Efficacy and Safety of Obinutuzumab in Immune-Mediated Thrombotic Thrombocytopenic Purpura

Abstract

Immune-mediated thrombotic thrombocytopenic purpura (iTTP) is a rare form of thrombotic microangiopathy (TMA) caused by an autoantibody-mediated deficiency of the von Willebrand factor (vWF) cleaving protease ADAMTS13 (a disintegrin and metalloproteinase with thrombospondin-1 motifs, 13th Member) [1]. Without treatment, the disease is almost always fatal. In the last decades, the combination of therapeutic plasma exchange (TPE), corticosteroids, the chimeric anti-CD20 B-cell depleting monoclonal antibody rituximab and the anti-vWF nanobody caplacizumab, resulted in an improvement of survival rate, now exceeding 90% in the acute phase [2, 3]. However, relapses may occur during follow-up, exposing patients to death and treatment-related complications while increasing the burden of care. To circumvent these issues, a regular monitoring of ADAMTS13 activity during follow up, and the use of preemptive rituximab treatment in patients experiencing a severe ADAMTS13 deficiency (ADAMTS13 relapse) became a standard of care [3-5]. However, up to 15% of patients fail to improve ADAMTS13 activity following rituximab treatment; moreover, patients can develop adverse events, including immediate infusion intolerance or later serum sickness. In this context, alternative therapeutic options are needed, while evidence-based experience or direct comparisons of possible agents are scarce.

Obinutuzumab (Gazyvaro, Roche) is a type 2 humanized anti-CD20 monoclonal antibody, glyco-engineered to potently induce direct death of CD20-positive cells. Obinutuzumab proved to be efficient in various B-cell malignancies even following previous rituximab treatments, as well as in autoimmune diseases, where rituximab was contraindicated due to either resistance or intolerance. In iTTP, case reports and small series of patients suggested an efficacy for obinutuzumab in patients with intolerance or refractoriness to rituximab [6]. Here, we report from a large series of patients more definitive evidence that obinutuzumab is efficient and safe in preventing relapses in iTTP patients experiencing refractoriness or intolerance to rituximab.

▸ **Source data**

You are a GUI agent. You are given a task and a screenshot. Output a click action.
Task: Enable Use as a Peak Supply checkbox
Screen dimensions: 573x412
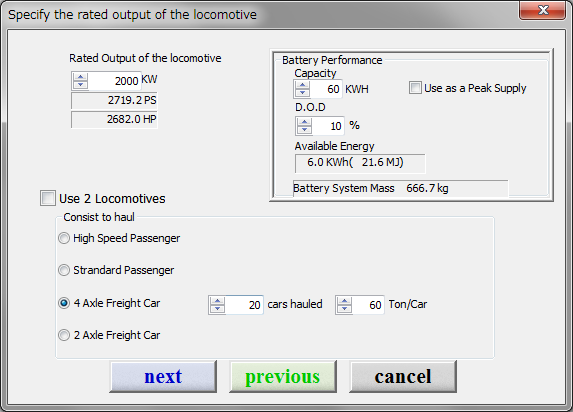pos(415,88)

▸ **Work to complete**
**A.** In the obinutuzumab abstract, what share of patients fail to improve ADAMTS13 activity after rituximab treatment?
**B.** Copy the obinutuzumab abstract from "Obinutuzumab (Gazyvaro, Roche)" to "intolerance to rituximab.".

▸ **Numbered answers**
**A.** Up to 15% of patients.

**B.**
Obinutuzumab (Gazyvaro, Roche) is a type 2 humanized anti-CD20 monoclonal antibody, glyco-engineered to potently induce direct death of CD20-positive cells. Obinutuzumab proved to be efficient in various B-cell malignancies even following previous rituximab treatments, as well as in autoimmune diseases, where rituximab was contraindicated due to either resistance or intolerance. In iTTP, case reports and small series of patients suggested an efficacy for obinutuzumab in patients with intolerance or refractoriness to rituximab [6]. Here, we report from a large series of patients more definitive evidence that obinutuzumab is efficient and safe in preventing relapses in iTTP patients experiencing refractoriness or intolerance to rituximab.